After that the only other recourse is Contumacy, but that would be declaring constitutional war ... not a bad idea given the concept of “Repealing Scotus decisions”.
Powers not granted are reserved. Under the Compact Theory which says that the states are parties to the compact(Constitution) and the Constitution created the federal government, the states are the final arbiter of constitutionality of laws passed by the Legislative branch; executive orders, “guidances’”, etc written by the Executive branch; and decisions made by the Supreme Court. The Supreme Court has a self-vested interest as it is part of the federal government. They consistently make bad decisions i.e. Kelo vs. New London, Wickert vs. Filburn, etc and then we have to live with those bad precedent setting decisions.

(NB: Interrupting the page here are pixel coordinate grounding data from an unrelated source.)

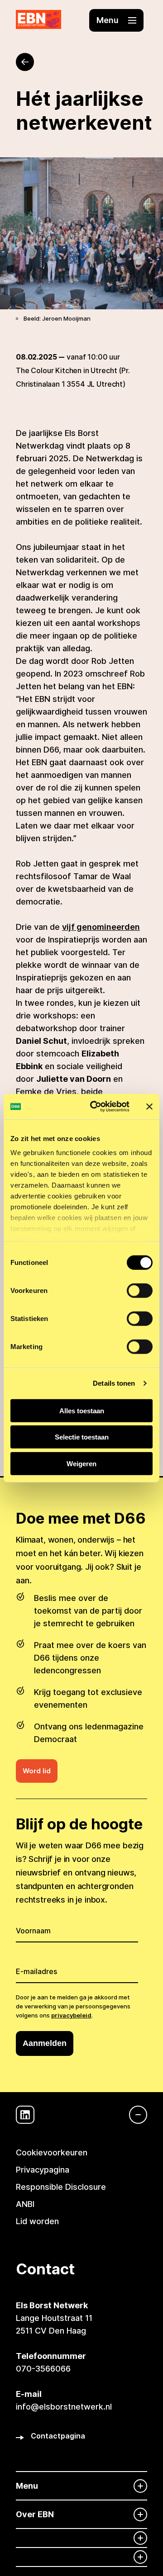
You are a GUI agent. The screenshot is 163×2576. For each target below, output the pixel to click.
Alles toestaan (81, 1410)
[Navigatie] (133, 2114)
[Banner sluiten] (149, 1106)
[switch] (140, 1290)
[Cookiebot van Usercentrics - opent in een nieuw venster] (95, 1107)
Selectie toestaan (82, 1437)
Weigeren (81, 1463)
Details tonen (114, 1383)
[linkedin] (25, 2115)
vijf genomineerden (101, 927)
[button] (116, 20)
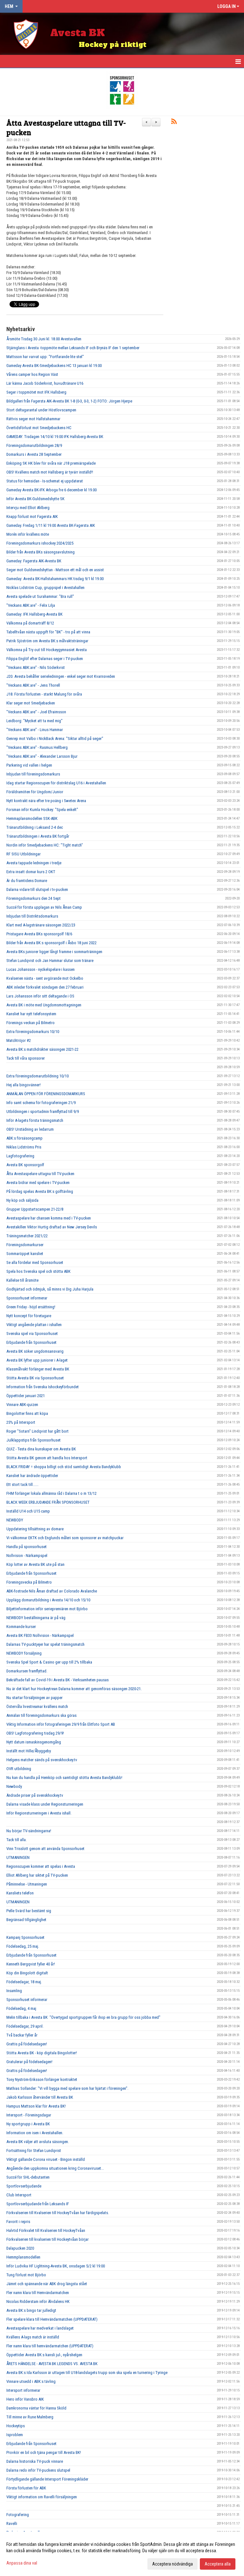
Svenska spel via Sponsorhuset (32, 1333)
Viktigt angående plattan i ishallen (34, 1324)
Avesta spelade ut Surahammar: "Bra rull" (40, 596)
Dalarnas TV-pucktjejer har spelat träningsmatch (45, 1644)
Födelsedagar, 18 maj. (24, 1981)
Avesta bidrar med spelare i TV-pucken (38, 1182)
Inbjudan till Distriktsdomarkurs (32, 916)
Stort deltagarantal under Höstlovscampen (41, 410)
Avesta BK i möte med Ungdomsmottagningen (43, 1005)
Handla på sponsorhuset (26, 1546)
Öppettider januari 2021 (25, 1395)
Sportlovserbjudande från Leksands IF (37, 2203)
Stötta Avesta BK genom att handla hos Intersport (46, 1457)
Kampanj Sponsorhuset (25, 1937)
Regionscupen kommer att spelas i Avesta (40, 1866)
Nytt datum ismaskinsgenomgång (33, 1742)
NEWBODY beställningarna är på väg (35, 1617)
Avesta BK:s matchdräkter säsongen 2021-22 (42, 1049)
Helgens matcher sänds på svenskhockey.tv (41, 1759)
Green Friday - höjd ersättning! (30, 1306)
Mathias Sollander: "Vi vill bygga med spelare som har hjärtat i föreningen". (67, 2088)
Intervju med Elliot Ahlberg (28, 507)
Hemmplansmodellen (23, 2257)
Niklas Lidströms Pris (23, 1147)
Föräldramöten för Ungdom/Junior (34, 791)
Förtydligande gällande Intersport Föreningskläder (47, 2479)
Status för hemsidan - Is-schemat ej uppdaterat (44, 481)
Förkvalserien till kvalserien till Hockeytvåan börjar (47, 2239)
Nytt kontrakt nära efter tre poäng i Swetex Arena (46, 800)
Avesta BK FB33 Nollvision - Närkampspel (40, 1635)
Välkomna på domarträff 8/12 (30, 623)
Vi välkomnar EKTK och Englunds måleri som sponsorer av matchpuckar (65, 1537)
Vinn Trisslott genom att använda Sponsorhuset (45, 1848)
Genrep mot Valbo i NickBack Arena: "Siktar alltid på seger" (54, 738)
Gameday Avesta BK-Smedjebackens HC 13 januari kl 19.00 (54, 365)
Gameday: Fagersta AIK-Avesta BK (33, 561)
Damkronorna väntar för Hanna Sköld (36, 2408)
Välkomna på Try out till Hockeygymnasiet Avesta (46, 649)
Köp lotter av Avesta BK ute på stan (35, 1564)
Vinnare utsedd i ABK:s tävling (31, 2381)
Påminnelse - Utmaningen (26, 1884)
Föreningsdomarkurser (25, 1244)
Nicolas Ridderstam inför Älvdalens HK (38, 2301)
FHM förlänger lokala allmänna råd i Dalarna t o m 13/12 (51, 1493)
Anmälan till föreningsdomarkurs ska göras (41, 1715)
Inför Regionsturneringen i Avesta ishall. (38, 1813)
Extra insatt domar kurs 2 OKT (30, 871)
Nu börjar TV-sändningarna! (28, 1830)
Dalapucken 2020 (20, 2248)
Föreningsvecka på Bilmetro (29, 1582)
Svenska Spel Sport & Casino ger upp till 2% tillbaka (49, 1662)
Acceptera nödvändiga (172, 2563)
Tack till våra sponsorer (25, 1058)
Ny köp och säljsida (22, 1200)
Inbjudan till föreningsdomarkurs (33, 774)
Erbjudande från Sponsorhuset (31, 1342)
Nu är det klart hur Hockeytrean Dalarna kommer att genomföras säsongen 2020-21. (74, 1688)
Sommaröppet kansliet (24, 1253)
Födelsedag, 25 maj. (22, 1946)
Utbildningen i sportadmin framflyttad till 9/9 (42, 1111)
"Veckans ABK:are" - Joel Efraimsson (36, 711)
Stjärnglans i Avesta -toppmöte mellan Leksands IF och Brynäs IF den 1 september (72, 347)
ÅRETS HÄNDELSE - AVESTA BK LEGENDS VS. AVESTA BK (52, 2363)
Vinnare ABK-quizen (22, 1404)
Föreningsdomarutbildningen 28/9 (34, 445)
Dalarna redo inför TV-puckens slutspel (38, 2470)
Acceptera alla (218, 2563)
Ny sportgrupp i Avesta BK (28, 2124)
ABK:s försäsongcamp (24, 1138)
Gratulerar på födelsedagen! (29, 2061)
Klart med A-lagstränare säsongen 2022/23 (40, 925)
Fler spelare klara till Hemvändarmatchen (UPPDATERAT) (52, 2319)
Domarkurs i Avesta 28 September (34, 454)
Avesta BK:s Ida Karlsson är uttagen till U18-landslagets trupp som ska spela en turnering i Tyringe (86, 2372)
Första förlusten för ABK (26, 2488)
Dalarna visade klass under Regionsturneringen (44, 1804)
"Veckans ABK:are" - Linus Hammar (34, 729)
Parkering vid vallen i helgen (29, 765)
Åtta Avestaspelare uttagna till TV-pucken (66, 127)
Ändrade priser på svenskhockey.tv (34, 1795)
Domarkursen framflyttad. (26, 1671)
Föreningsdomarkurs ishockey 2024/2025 (39, 543)
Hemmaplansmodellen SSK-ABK (32, 818)
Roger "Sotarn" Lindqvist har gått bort (37, 1431)
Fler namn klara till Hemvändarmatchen (37, 2292)
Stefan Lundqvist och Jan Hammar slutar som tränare (49, 960)
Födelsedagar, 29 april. (25, 2026)
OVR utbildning (18, 1768)
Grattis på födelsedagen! (26, 2044)
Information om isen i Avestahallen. (34, 2132)
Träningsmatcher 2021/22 (27, 1235)
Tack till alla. (16, 1839)
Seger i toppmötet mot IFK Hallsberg (36, 392)
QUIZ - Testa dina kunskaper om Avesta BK (41, 1449)
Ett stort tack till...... (22, 1484)
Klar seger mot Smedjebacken (30, 703)
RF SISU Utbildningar (23, 854)
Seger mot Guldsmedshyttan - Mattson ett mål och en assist (55, 569)
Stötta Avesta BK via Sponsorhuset (35, 1378)
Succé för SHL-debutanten (28, 2177)
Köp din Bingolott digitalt (27, 1973)
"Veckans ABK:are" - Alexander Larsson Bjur (42, 756)
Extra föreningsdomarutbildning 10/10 (37, 1076)
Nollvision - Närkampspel (26, 1555)
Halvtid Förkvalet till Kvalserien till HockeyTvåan (45, 2230)
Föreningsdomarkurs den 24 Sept (33, 898)
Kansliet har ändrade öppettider (32, 1475)
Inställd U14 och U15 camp (28, 1511)
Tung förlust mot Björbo (26, 2274)
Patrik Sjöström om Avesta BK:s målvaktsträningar (47, 640)
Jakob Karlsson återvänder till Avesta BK (39, 2097)
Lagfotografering (20, 1156)
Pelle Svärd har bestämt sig (28, 1910)
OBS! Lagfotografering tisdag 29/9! (35, 1733)
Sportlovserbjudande (23, 2186)
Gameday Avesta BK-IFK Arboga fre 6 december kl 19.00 (51, 489)
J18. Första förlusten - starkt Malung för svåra (44, 694)
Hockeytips (15, 2425)
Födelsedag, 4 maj (21, 2008)
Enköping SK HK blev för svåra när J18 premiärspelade (51, 463)
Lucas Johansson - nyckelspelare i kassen (40, 969)
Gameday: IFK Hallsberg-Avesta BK (34, 614)
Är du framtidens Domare (26, 880)
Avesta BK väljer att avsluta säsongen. (37, 2141)
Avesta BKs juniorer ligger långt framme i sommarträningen (54, 951)
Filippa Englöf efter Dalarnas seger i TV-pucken (44, 658)
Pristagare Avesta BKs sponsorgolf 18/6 (39, 934)
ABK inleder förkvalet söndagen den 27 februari (45, 987)
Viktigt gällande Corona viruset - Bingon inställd (45, 2159)
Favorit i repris (18, 2221)
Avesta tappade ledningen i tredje (33, 862)
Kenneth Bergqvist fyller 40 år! (30, 1964)
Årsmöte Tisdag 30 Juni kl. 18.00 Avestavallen (43, 339)
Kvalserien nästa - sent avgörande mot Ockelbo (44, 978)
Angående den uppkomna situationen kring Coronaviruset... (55, 2168)
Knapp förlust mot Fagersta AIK (32, 516)
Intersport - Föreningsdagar (28, 2115)
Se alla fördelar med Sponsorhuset (34, 1262)
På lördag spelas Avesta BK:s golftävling (39, 1191)
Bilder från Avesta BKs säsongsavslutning (40, 552)
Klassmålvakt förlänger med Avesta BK (37, 1369)
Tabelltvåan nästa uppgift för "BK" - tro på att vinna (48, 632)
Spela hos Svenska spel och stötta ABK (38, 1271)
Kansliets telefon (20, 1893)
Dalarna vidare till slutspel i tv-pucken (37, 889)
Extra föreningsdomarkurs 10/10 (32, 1031)
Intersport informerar (23, 2390)
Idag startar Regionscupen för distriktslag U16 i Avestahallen (56, 783)
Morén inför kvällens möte (27, 534)
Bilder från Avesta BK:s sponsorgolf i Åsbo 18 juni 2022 (51, 942)
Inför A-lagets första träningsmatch (34, 1120)
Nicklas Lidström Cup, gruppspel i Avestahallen (45, 587)
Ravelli (11, 2523)
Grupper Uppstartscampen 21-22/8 (34, 1209)
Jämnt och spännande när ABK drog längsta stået (46, 2283)
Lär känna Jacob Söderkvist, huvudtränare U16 (44, 383)
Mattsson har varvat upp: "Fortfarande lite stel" (45, 356)
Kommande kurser (21, 1626)
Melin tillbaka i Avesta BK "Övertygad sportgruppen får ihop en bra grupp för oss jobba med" (83, 2017)
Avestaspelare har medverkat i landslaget (40, 2328)
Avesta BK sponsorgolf (25, 1164)
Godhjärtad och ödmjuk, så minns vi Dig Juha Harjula (49, 1289)
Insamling (14, 1990)
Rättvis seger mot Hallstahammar (33, 418)
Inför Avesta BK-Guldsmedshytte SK (35, 498)
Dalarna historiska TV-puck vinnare (34, 2461)
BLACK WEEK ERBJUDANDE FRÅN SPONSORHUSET (48, 1502)
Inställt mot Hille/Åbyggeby (28, 1751)
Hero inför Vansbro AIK (25, 2399)
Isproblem (14, 2434)
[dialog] (122, 2554)
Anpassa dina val (21, 2563)
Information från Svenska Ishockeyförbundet (42, 1386)
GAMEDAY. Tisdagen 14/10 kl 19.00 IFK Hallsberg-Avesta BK (54, 436)
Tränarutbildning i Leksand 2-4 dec (34, 827)
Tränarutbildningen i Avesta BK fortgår (37, 836)
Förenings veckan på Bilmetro (30, 1022)
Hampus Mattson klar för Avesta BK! (36, 2106)
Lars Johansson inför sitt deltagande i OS (40, 996)
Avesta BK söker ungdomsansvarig (35, 1351)
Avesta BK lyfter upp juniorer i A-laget (37, 1360)
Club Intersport (18, 2195)
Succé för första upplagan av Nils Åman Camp (44, 907)
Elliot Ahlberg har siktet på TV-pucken (37, 1875)
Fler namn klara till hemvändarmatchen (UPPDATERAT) (49, 2346)
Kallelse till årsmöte (22, 1280)
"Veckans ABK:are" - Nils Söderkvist (35, 667)
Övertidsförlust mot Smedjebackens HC (38, 427)
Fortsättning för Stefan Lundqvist (33, 2150)
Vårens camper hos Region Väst (32, 374)
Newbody (14, 1786)
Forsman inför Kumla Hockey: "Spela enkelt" (42, 809)
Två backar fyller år (21, 2035)
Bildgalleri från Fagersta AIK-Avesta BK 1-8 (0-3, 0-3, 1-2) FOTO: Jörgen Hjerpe (69, 401)
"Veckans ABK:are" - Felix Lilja (30, 605)
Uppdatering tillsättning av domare (35, 1529)
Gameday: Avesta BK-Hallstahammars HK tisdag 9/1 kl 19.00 (55, 578)
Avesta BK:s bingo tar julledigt (31, 2310)
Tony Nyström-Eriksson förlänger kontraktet (41, 2079)
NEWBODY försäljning (24, 1653)
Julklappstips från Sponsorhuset (33, 1440)
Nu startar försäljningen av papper (34, 1697)
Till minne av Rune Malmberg (29, 2417)
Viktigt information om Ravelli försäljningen (41, 2496)
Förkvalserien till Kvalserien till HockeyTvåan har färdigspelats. (57, 2212)
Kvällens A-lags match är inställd (32, 2337)
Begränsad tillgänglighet (26, 1919)
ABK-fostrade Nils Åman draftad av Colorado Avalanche (51, 1591)
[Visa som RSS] (174, 122)
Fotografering (17, 2514)
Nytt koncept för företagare (28, 1315)
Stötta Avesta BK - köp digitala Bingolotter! (41, 2052)
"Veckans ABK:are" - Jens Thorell (33, 685)
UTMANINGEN (18, 1857)
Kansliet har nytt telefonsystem (31, 1013)
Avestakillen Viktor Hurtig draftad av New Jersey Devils (51, 1227)
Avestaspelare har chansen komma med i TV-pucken (48, 1218)
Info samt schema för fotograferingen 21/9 (41, 1102)
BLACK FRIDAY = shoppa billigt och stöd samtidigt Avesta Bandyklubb (63, 1466)
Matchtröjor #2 (18, 1040)
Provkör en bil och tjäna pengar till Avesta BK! (43, 2452)
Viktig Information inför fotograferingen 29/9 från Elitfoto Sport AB (60, 1724)
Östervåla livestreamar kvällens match (37, 1706)
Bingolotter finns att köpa (27, 1413)
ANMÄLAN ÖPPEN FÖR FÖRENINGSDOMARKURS (45, 1093)
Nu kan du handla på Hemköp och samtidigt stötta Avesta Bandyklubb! (64, 1777)
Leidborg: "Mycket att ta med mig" (34, 720)
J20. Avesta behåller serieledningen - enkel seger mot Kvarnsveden (60, 676)
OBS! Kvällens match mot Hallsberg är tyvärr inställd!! (49, 472)
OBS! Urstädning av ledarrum (30, 1129)
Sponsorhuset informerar (26, 1298)
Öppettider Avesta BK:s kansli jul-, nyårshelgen (44, 2354)
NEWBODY (14, 1520)
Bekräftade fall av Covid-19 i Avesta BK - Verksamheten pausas (57, 1679)
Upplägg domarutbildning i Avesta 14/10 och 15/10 (48, 1600)
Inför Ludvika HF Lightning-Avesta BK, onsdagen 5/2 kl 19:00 (55, 2266)
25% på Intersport (20, 1422)
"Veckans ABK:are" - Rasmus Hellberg (37, 747)
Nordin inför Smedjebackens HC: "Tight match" (44, 845)
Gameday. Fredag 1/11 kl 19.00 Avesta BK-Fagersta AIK (50, 525)
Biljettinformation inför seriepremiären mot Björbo (47, 1608)
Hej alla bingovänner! (23, 1084)
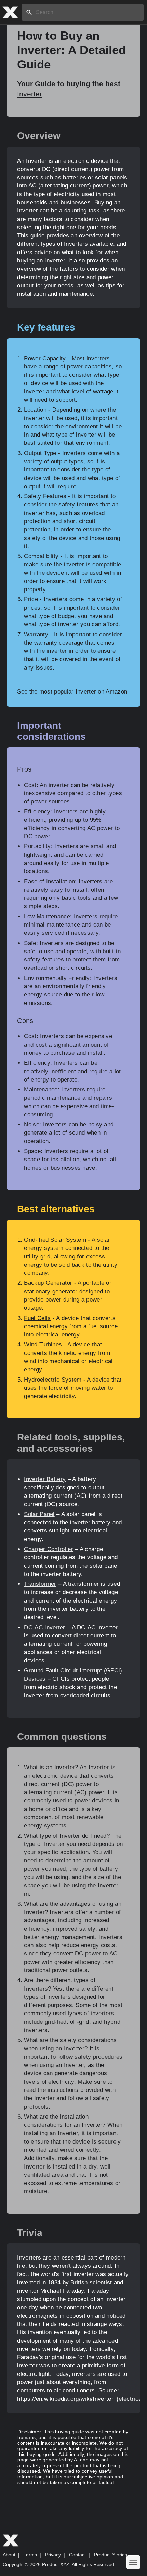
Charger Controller (48, 1549)
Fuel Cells (37, 1318)
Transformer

The sovereign power is the people and the people have to say to their state legislatures that a law, executive order, or decision is unconstitutional and the state should nullify such. 35+ states passed legislation that private property would not be taken for private use and public benefit which basically nullified the Supreme Court decision in Kelo. Virginia recently nullified those unconstitutional provisions in the NDAA. There are numerous examples in our country’s history all the way back to the Kentucky and Virginia Resolutions of 1798-99 where state nullification has been used.
The people of each state need to say “enough is enough” and make null and void, through their state legislatures, those unconstitutional actions of the federal government.
Texas, New Mexico, Arizona, and California need to nullify any decision by the Supreme Court that negatives the Arizona immigration law. I don’t expect NM and Calif. to do that because of their liberal views, but there is a good chance that Tex and Ariz would pass nullification. Those two states represent a large part of the southern border.
What will the feds do? Send in the troops? Cut off federal funding? The states need to say “Go ahead, make my day”. The feds would be powerless and our Union and Constitution would be intact. Powers not granted are reserved
Schmuckie must be reading Dubya’s old notes.
W’s second term was underwhelming in many ways.